— Start of PAGE TEXT —

This Warrant, when surrendered at the office of the Company by the registered holder thereof may be exchanged, in the manner and subject to the limitations provided in the Warrant, but without payment of any service charge, for another Warrant Certificate or Warrant Certificates of like tenor evidencing in the aggregate a like number of Warrants.
This Warrant is non-transferable.
The Company may deem and treat the registered Holder(s) hereof as the absolute owner(s) of this Warrant (notwithstanding any notation of ownership or other writing hereon made by anyone), for the purpose of any exercise hereof, of any distribution to the holder(s) hereof, and for all other purposes, and the Company shall not be affected by any notice to the contrary.
This Warrant shall be governed and construed in accordance with the laws of the state of Delaware. All disputes and claims arising out of or relating to this Warrant shall be decided by mandatory arbitration by the American Arbitration Association in accordance with the rules of the American Arbitration Association applicable to business disputes and arbitration shall be conducted in the state of Colorado, county of Mesa.
Restrictive Legend.Each certificate representing Warrant Shares purchased upon exercise of this Warrant shall bear the following or similar restrictive legends (unless such legend is not required in the determination of the Company:
| The securities represented by this certificate have not been registered under the Securities Act of 1933, as amended (“Act”) and may not be offered for sale, sold or otherwise transferred except pursuant to an effective registration statement under Act, or pursuant to an exemption from registration under the Act, the availability of which is to be established to the satisfaction of the corporation. |
IN WITNESS WHEREOF, Geovic Mining Corp. has caused this Warrant to be duly signed and delivered by its Chief Executive Officer and by its Secretary.

— End of PAGE TEXT —
— Start of DATASET CONTENT —

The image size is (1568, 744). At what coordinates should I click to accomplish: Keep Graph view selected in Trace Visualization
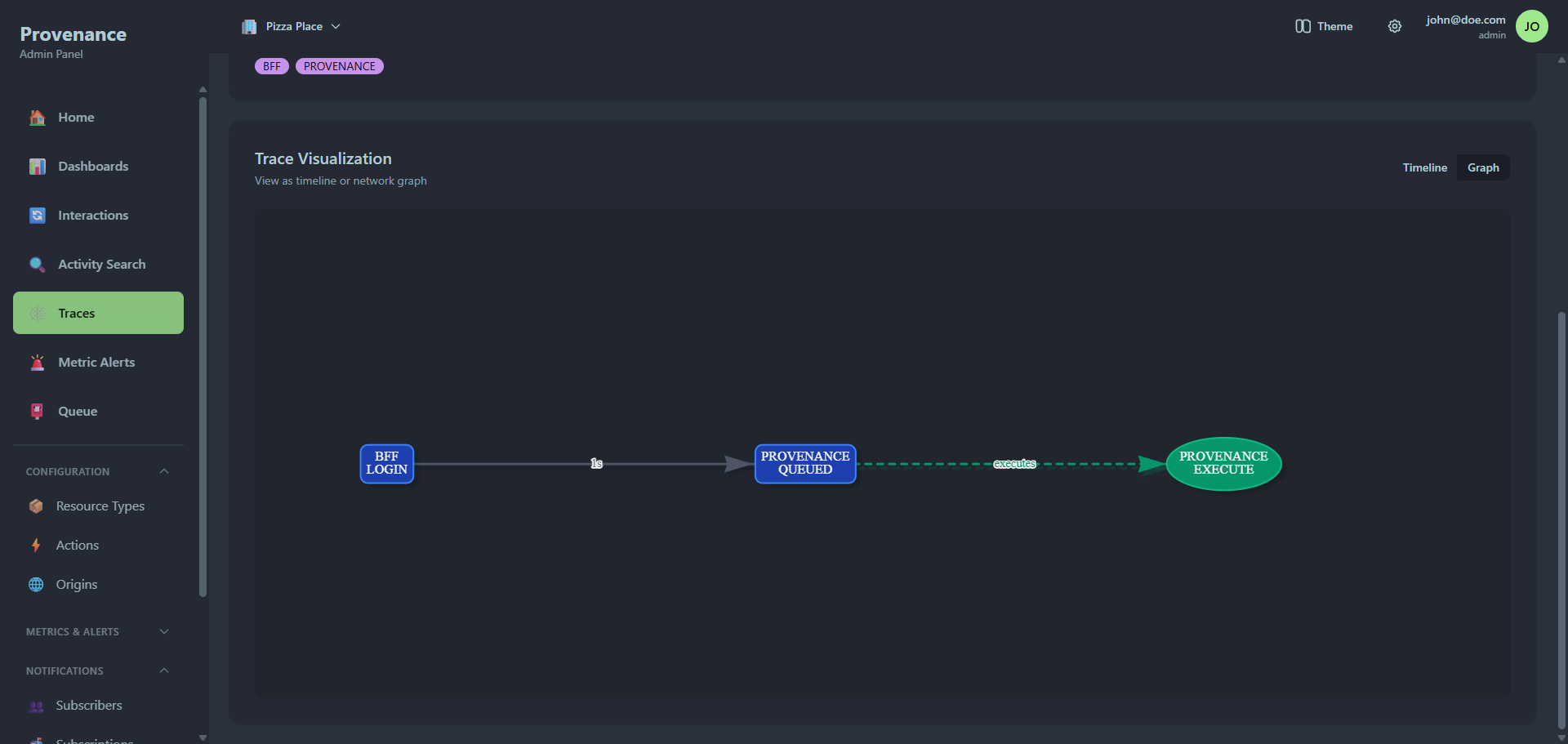[x=1483, y=167]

— End of DATASET CONTENT —

WORK TO DO:
(A) Write out the passage from the Geovic Mining warrant text starting at "This Warrant shall be governed" and ending at "county of Mesa.".
(B) Write what comes next in the Geovic Mining warrant text after its final sentence.

RESPONSES PER TASK:
(A)
This Warrant shall be governed and construed in accordance with the laws of the state of Delaware. All disputes and claims arising out of or relating to this Warrant shall be decided by mandatory arbitration by the American Arbitration Association in accordance with the rules of the American Arbitration Association applicable to business disputes and arbitration shall be conducted in the state of Colorado, county of Mesa.

(B)
| Dated as of June 18, 2008 |
GEOVIC MINING CORP.
By:/s/ John E. Sherborne
Chief Executive Officer
By:/s/ Shelia Short
Secretary
Common Stock Purchase Warrant Exercise Form
THE HOLDER HEREBY SUBSCRIBES to purchase ____________________ shares of Common Stock of Geovic Mining Corp. (or such number of shares or other security or property to which such subscription entitles the undersigned in lieu thereof under the provision of the Warrant) at Cdn$1.26 per share of Common Stock (or the adjusted dollar amount per share at which the undersigned is entitled to purchase such shares under the provisions of the Warrant) and on the other terms set out in the applicable Warrant and hereby notifies Geovic Mining Corp. that payment is being made as follows _____________________________________________ in accordance with the Warrant.
The undersigned represents and warrants to Geovic Mining Corp. (one of the following must be checked):
1. The undersigned holder (i) is an "accredited investor" as defined in Regulation D adopted under the Securities Act of 1933, as amended (“Act”) who received the Warrant directly from Geovic Mining Corp.; (ii) is exercising the Warrant solely for his or her own account or for the account of an institutional accredited investor over which it exercises sole investment discretion; and (iii) has had access to such current public information concerning Geovic Mining Corp. as it considered necessary in connection with its investment decision. ¨
2. An exemption from registration under the Act and any applicable state securities law is available, and attached hereto is an opinion of counsel to such effect, it being understood that any opinion of counsel tendered in connection with the exercise of the Warrant must be in form and substance satisfactory to Geovic Mining Corp. ¨
The undersigned holder understands that the certificate representing the shares of Common Stock will bear a legend restricting transfer without registration under the Act and applicable state securities laws unless an exemption from registration is available.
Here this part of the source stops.